Still she must have slept because suddenly she woke and had to poke Neil in the shoulder, calling plaintively in the dark. The muscle of her leg was bunched up like a tennis ball, a hard painful knot of muscle cramping. Without fully waking, Neil reached under the covers and, clumsy with drowsiness, kneaded it, massaged until the muscle slowly relaxed and the pain ebbed.
Grateful for the easing of pain, she touched his cheek. He was sliding back into sleep. Very recently they had ceased making love. Neil and she had invented a theory that the fetus experienced her orgasms, but lately it had seemed to disapprove. Also Neil had become afraid they would hurt the child. His desire seemed to be in abeyance—indeed, who could desire her in her vast state?—although when she saw his morning erections she found herself making edgy jokes. If men and women each carried a baby half time, how different marriage would be.
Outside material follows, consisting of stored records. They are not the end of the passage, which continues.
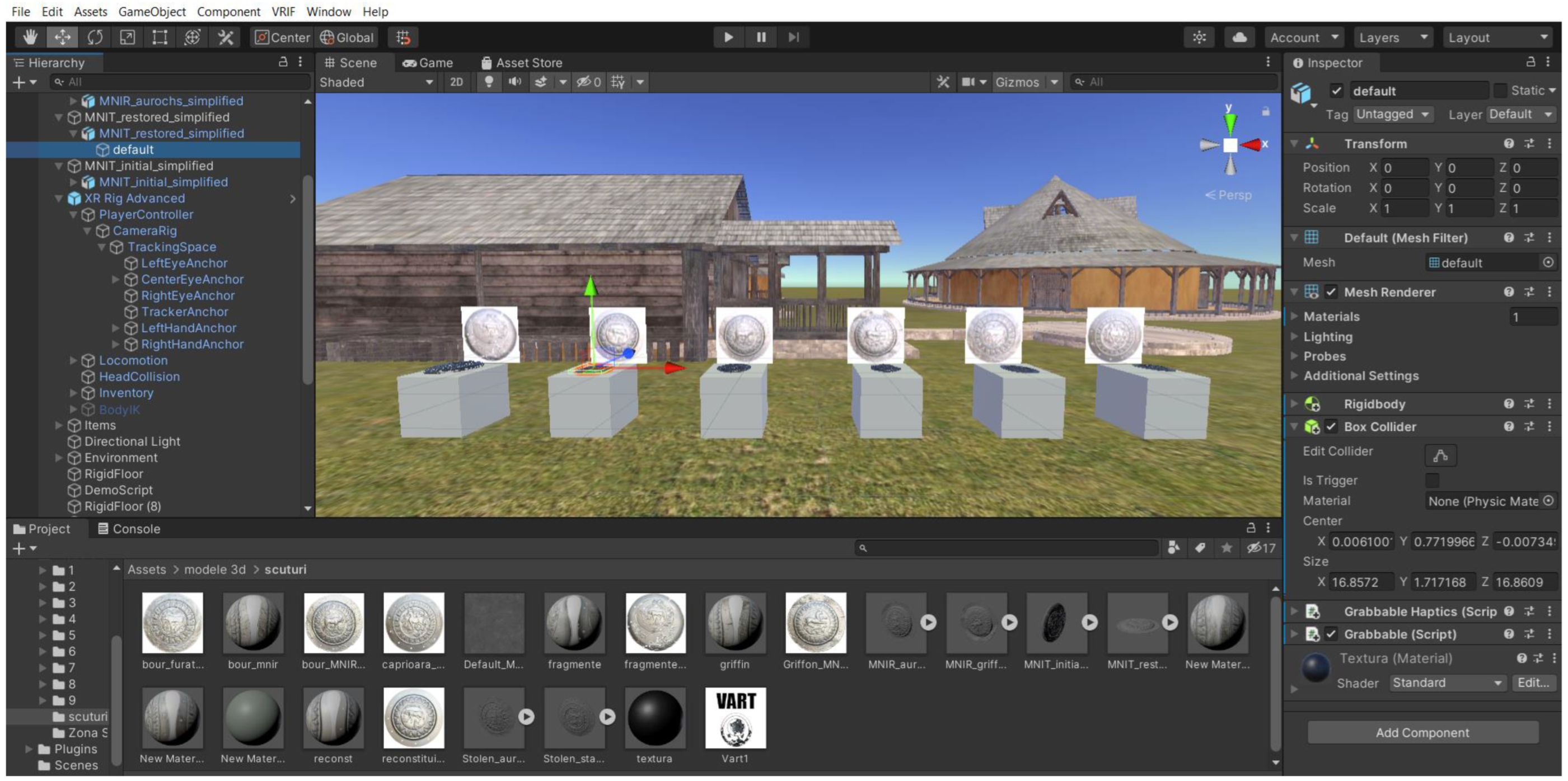Enable the Is Trigger checkbox
Image resolution: width=1568 pixels, height=781 pixels.
tap(1433, 481)
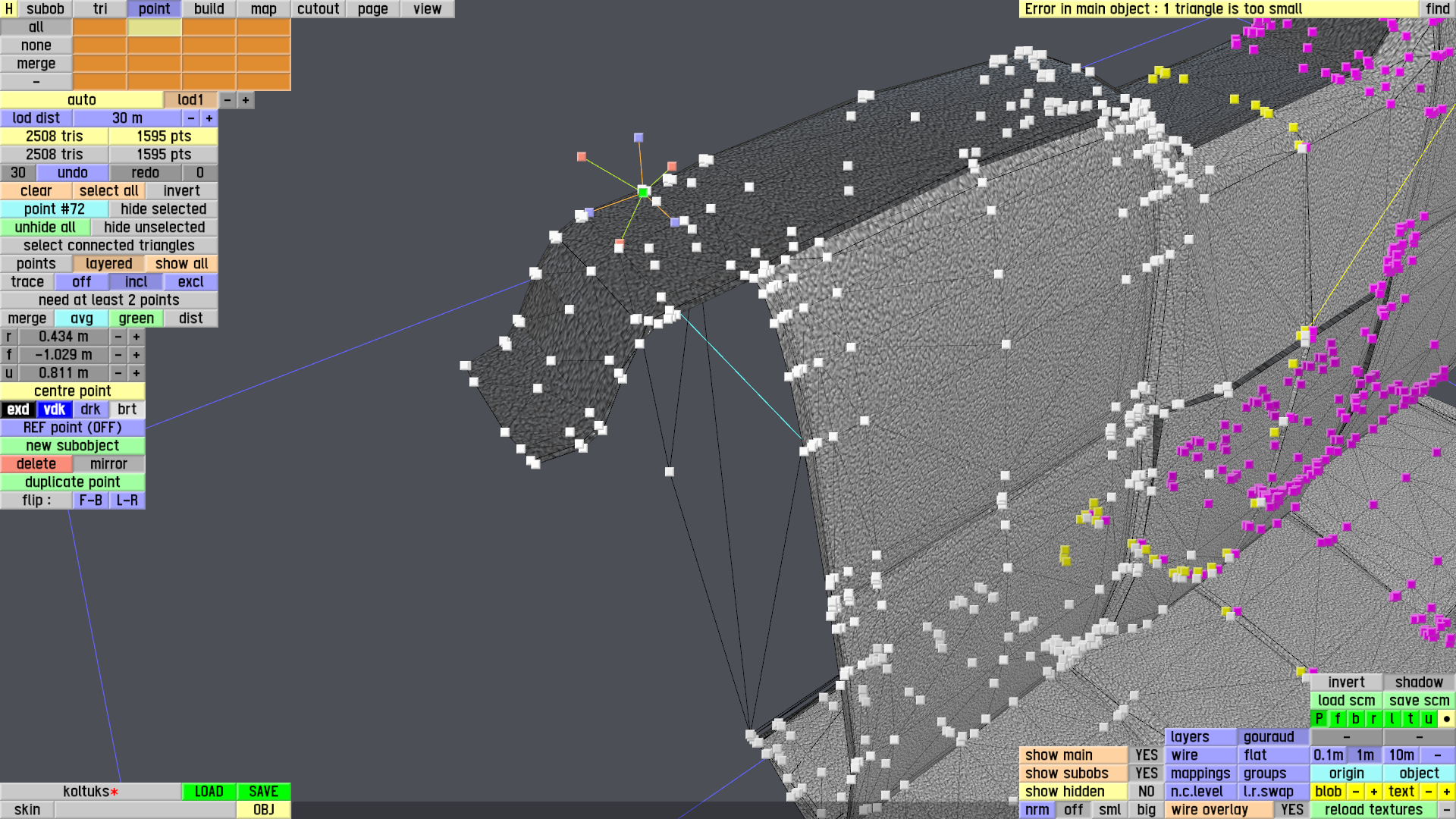Click the blob plus button
The width and height of the screenshot is (1456, 819).
point(1373,792)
Though parking had become difficult she went every few days to the women’s commune. Sally, who was in her seventh month, came to see her even oftener. She would not discuss the father. Miriam had started out keeping a journal of her thoughts and sensations, but she had found it monotonous. Talking to Sally was more satisfying. Sally was on her second child and that made her something of an expert, though she said every child was a different journey.
They talked about the dreams that nobody else wanted to hear. Miriam had dreamed vividly through her pregnancy and Sally had been doing so the last month, as if by contagion. Miriam felt as if she were describing a rich nocturnal country sometimes more real than her waking life. They wondered if their children dreamed inside. What would be dreaming to someone who had no images? But the blind must dream. Perhaps the embryos heard sounds or had motor dreams as Miriam used to see in Orpheus, when he would be chasing something or eating and little aborted motions would jerk his paws and muzzle and his eyes would dart rapidly.